A data crosswalk to integrate U.S. power sector emission and operation data from the Environmental Protection Agency (EPA) and Energy Information Administration (EIA). Provided in this repo are both the outputs of the crosswalk (csv and xlsx format) and the R script (in an R markdown document) that generates these outputs.
Notice: This is a work in progress. EPA's Clean Air Markets Division (CAMD) continues to refine its methodology and quality assurance procedures and will provide information on updates as necessary.
Update (v0.3): As of October 2022, CAMD has added manual matches through a unit-by-unit investigation as well as new datasets, as described below. CAMD has also fixed an issue with the sequence numbers (a column added to maintain the order of the units in Excel), resulting in changes from v0.2.

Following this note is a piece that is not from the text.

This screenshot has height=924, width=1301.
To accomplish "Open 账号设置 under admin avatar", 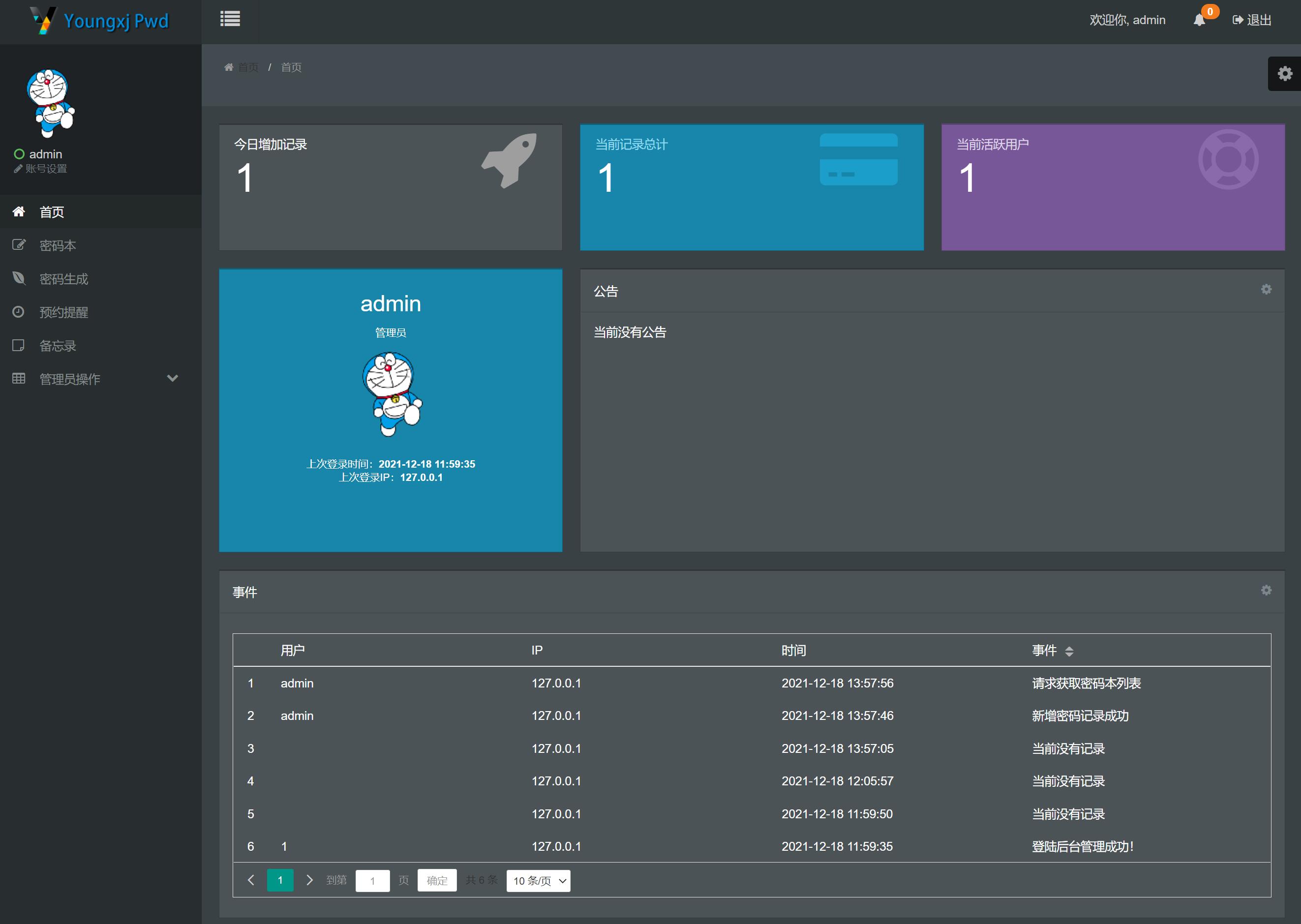I will click(x=46, y=168).
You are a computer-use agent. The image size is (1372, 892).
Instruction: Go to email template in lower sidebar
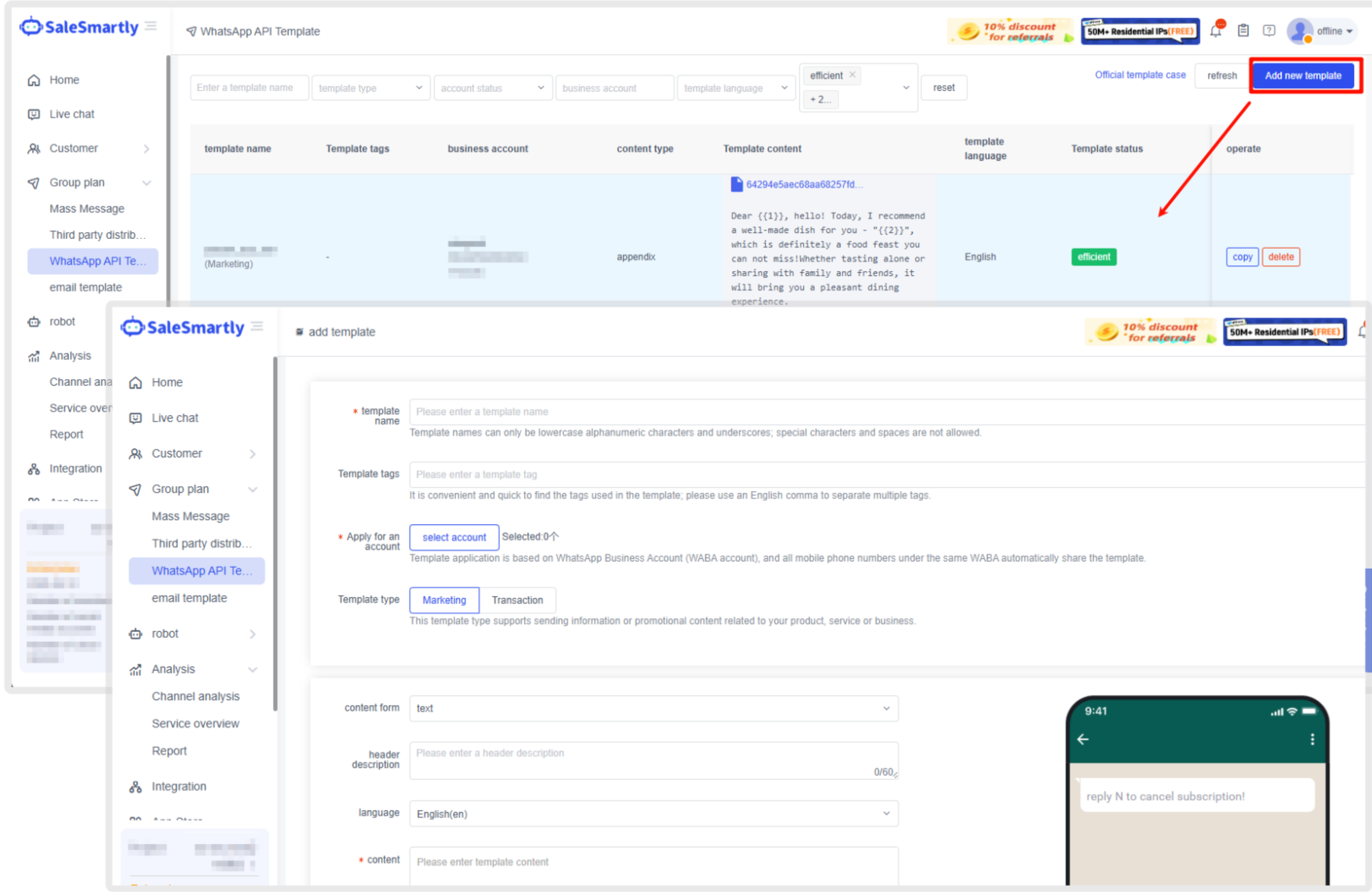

CAMD and EIA provide two of the most comprehensive and commonly used data sets about the electric power sector. These two data sets include information on emissions, electricity generation, fuel use, operations, and attributes of power plants across the United States. Many researchers and data users find useful information in both data sets. However, key differences in the purpose and manner of data collection by these agencies contribute to difficulties in merging the two data sets. In providing this crosswalk, which relates key identifiers assigned to power plants and units used by both agencies, CAMD is hoping to make it easier to integrate both data sets.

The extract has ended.